Clam shell data table

Figure 9.2: Clam shell data table

The objective is to determine if there is a significant difference in mean length, height, or width (measured in mm) of the clamshell at the three different locations by performing three analyses.

To save you some time, I created three data sets for length, width, and height respectively in the following code chunk. You only choose ONE of the three sets to complete this week’s assignment.

# length
Len.loc.1 = c(7.20, 7.50, 6.89, 6.95, 6.73, 7.25, 7.20, 6.85, 7.52, 7.01, 6.65, 
              7.55, 7.14, 7.45, 7.24, 7.75, 6.85, 6.50, 6.64, 7.19, 7.15, 7.21, 
              7.15, 7.30, 6.35)
Len.loc.2 = c(7.25, 7.23, 6.85, 7.07, 6.55, 7.43, 7.30, 6.90, 7.10, 6.95, 7.39, 
              6.54, 6.39, 6.08, 6.30, 6.35, 7.34, 6.70, 7.08, 7.09, 7.40, 6.00, 
              6.94)
Len.loc.3 = c(5.95, 7.60, 6.15, 7.00, 6.81, 7.10, 6.85, 6.68, 5.51, 6.85, 7.10, 
              6.81, 7.30, 7.05, 6.75, 6.75, 7.35, 6.22, 6.80, 6.29, 7.55, 7.45, 
              6.70, 7.51, 6.95, 7.50)

# Width
Width.loc.1 = c(6.10, 5.90, 5.45, 5.76, 5.36, 5.84, 5.83, 5.75, 6.27, 5.65, 5.55, 
                6.25, 5.65, 6.05, 5.73, 6.35, 6.05, 5.30, 5.36, 5.85, 6.30, 6.12, 
                6.20, 6.15,5.25)
Width.loc.2 = c(6.25, 5.99, 5.61, 5.91, 5.30, 6.10, 5.95, 5.80, 5.81, 5.65, 6.04, 
                5.89, 5.00, 4.80, 5.05, 5.10, 6.45, 5.51, 5.81, 5.95, 6.25, 4.75, 
                5.63)
Width.loc.3 = c(4.75, 6.45, 5.05, 5.80, 5.61, 5.75, 5.55, 5.50, 4.52, 5.53, 5.80, 
                5.45, 6.00, 6.25, 5.65, 5.57, 6.21, 5.11, 5.81, 4.95, 5.93, 6.19, 
                5.55, 6.20, 5.69, 6.20)

## Height
Height.loc.1 = c(4.45, 4.65, 4.00, 4.02, 3.90, 4.40, 4.19, 3.95, 4.60, 4.20, 4.10, 
                 4.72, 4.26, 4.85, 4.29, 4.85, 4.50, 3.73, 3.99, 4.05, 4.55, 4.37, 
                 4.36, 4.65, 3.75)
Height.loc.2 = c(4.65, 4.20, 4.01, 4.31, 3.95, 4.60, 4.29, 4.33, 4.26, 4.31, 4.50, 
                 3.65, 3.72, 3.51, 3.69, 3.73, 4.55, 3.89, 4.34, 4.39, 4.85, 3.37, 
                 4.09)
Height.loc.3 = c(3.20, 4.56, 3.50, 4.30, 4.22, 4.10, 3.89, 3.90, 2.70, 4.00, 4.45, 
                 3.51, 4.31, 4.71, 4.00, 4.06, 4.29, 3.35, 4.50, 3.69, 4.55, 4.70, 
                 4.00, 4.74, 4.29, 4.65)

The following are the steps for completing the assignment:

  1. Pick ONE of the three data sets (length, width, and height) from the above code chunk.

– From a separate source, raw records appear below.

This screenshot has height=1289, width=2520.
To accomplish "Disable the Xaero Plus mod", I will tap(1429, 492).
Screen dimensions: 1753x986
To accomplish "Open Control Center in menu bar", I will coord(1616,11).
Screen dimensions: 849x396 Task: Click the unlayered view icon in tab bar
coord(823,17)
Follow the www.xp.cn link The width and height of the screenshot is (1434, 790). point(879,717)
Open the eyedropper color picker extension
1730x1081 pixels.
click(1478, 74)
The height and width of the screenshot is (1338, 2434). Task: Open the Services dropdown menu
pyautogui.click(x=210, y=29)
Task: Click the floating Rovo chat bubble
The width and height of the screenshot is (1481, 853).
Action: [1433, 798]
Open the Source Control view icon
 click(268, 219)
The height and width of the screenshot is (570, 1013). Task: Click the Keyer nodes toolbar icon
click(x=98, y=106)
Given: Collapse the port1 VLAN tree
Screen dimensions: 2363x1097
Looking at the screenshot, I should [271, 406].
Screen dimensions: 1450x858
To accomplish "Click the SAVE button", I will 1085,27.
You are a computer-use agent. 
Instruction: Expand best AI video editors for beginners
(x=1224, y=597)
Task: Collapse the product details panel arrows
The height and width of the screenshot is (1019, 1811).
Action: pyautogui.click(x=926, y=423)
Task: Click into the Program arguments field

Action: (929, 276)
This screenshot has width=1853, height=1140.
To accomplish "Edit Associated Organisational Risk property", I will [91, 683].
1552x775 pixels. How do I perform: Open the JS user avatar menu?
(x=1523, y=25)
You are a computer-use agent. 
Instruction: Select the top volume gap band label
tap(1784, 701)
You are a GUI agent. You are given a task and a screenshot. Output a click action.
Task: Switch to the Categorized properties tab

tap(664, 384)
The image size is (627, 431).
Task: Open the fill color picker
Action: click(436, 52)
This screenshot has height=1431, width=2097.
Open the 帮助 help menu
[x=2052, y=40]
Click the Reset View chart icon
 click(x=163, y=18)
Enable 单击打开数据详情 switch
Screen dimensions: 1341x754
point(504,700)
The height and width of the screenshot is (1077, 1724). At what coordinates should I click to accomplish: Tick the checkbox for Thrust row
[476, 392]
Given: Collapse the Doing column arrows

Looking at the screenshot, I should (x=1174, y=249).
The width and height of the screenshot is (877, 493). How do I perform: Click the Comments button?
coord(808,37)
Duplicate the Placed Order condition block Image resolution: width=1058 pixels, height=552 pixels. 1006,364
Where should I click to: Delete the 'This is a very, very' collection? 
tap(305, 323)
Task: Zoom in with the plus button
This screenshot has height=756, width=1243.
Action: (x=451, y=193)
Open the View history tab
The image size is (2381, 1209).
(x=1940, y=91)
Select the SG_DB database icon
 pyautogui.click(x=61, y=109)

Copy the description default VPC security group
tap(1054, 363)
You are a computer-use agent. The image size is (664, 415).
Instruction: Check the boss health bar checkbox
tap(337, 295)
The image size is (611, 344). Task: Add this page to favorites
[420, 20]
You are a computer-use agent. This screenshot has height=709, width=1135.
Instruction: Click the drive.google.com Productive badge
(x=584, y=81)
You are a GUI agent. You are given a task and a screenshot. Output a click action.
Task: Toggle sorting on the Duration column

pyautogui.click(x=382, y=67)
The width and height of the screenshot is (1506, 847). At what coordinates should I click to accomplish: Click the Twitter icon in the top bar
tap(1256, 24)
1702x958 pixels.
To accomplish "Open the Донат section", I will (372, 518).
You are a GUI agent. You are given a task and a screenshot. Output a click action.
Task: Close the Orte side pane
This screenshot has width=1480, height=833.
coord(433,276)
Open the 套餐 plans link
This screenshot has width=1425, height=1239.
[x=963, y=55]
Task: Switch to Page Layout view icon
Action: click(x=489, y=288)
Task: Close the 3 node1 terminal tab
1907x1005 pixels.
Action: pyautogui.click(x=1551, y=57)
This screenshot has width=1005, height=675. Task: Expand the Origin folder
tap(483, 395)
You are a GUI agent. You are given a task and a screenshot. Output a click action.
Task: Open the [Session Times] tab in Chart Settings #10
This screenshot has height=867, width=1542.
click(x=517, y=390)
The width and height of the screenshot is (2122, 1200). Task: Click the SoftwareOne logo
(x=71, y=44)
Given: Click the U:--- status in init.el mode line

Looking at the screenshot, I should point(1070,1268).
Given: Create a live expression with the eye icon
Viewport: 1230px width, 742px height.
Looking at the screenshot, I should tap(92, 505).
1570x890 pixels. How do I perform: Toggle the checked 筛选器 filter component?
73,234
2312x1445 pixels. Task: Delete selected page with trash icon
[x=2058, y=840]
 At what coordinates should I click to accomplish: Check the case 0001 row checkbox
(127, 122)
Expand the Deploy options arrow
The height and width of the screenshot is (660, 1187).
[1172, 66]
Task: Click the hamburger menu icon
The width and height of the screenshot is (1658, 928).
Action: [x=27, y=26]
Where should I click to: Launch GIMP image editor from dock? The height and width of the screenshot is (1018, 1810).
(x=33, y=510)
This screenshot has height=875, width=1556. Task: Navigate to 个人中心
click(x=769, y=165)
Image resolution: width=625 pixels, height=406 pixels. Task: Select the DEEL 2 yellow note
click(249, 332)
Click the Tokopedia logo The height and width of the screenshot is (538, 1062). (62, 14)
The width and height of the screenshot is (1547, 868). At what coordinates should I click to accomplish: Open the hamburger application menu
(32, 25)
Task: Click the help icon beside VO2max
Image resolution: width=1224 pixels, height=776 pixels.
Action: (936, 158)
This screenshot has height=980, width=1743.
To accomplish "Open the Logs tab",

  2. Modify the code in 4.1 to create an R data set and perform the classical ANOVA analysis. Interpret the ANOVA results as I did in the class note.

  3. Perform a diagnostic analysis using the residual plot as shown in Section 4.2. Explain whether you observe any violations of the model assumptions.

  4. If the null hypothesis is rejected, carry out multiple comparisons between the three locations using either Tukey’s HSD or Games-Howell procedures.

  5. Report the ANOVA analysis results similar to what was reported in the note.